With this rate the total interest on \$6000 will be

= 46.76 x (6000/100) = \$2805.6

And the total amount of principal plus interest will be

= 6000 + 2805.6 = \$8805.6

This answer does not tally with any of the options given.

As shown in answer posted above, the none of the options given in the problem tallies with right answer even if we assume that the given rate of interest (13.36) is to be compound.

neela | Student

The principal =\$6000.

The annual rate of interest =13.36%

Therefore the  rate of semi annual interest = 13.36/2=6.68% or 0.0668 per dollar.

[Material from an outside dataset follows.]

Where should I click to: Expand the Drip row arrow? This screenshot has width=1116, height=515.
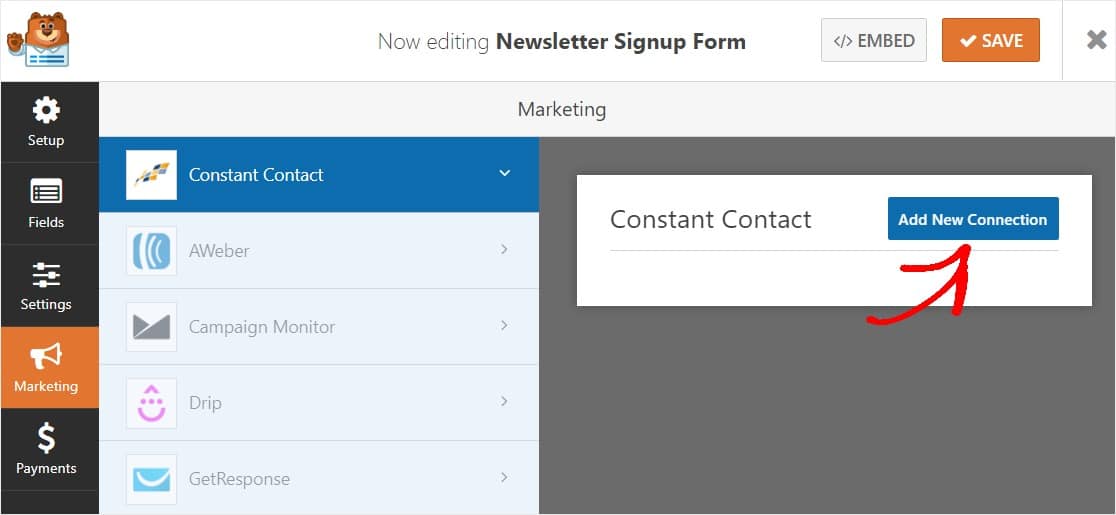[x=505, y=401]
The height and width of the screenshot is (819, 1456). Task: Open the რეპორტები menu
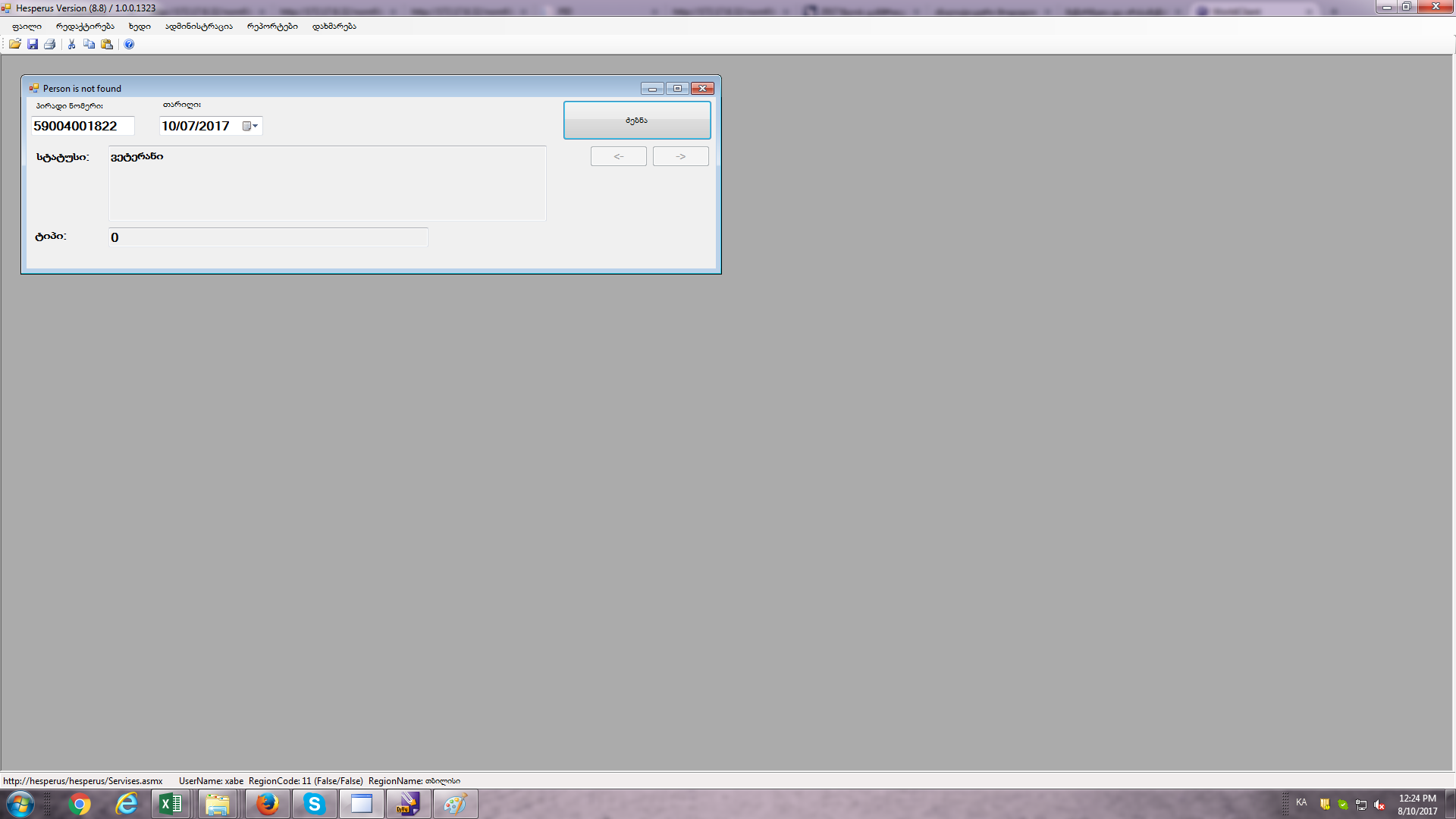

The principal P  for n compounding periods with  rate of interest x for the compounding period will grow to an amount A given by: A = P(1+x)^n

Here x= 13.36%/2=6.68% 0r 0.668 per dollar. and n=3.5*2=7

The compound interest with principal for 3.5 yrs or seven semi annuals is 6000(1.0668)^(3.5*2)= 6000(1.0668^7)=\$9434.79. None of the choices given are correct.The choice at c is only nearest. That is the solution.The problem for you is that correct answer has to be chosen from all the wrong answers given. To add to the confusion, there are nearly equal choices at A and B which appears correct for you, but both are not correct.There is nothing said  about interest other than EAR. So why introduce  different APR . So work it on EAR/2 for semiannual compounding.

To get the amount at A. 9305.55 the amount you should have an effective annual interest rate {[(9305.55/6000)^1/7]-1}*2*100%=12.94%

To get the amount at B. 9305.95 you should have the effective annual interest rate {[(9305.55/6000)^(1/7)]-1}*2*100%=12.94%.

To get the amount at  c. 9466, you should have the effective annual interest rate 13.46% nearly.

You get the amount at D  10,037 ( revised by me instead of 10.037 to be realistic) , if the effective annual interest rate is 15.2543% approximately.

You  worked out in two methods . (1) Taking 3.5 years and compounding period as one year , principle \$6000 and EAR =13.36% and obtained a value of 9305.95. but it is not the solution of the original problem, though it tallies with the choice C.  (2) Again there is a calculation  of compounding semi annually with a semiannual interest 6.47 and getting an amount \$9305.55. Both methods are different and not the solution for the original problem.

The solution of the original problem is as given in bold type.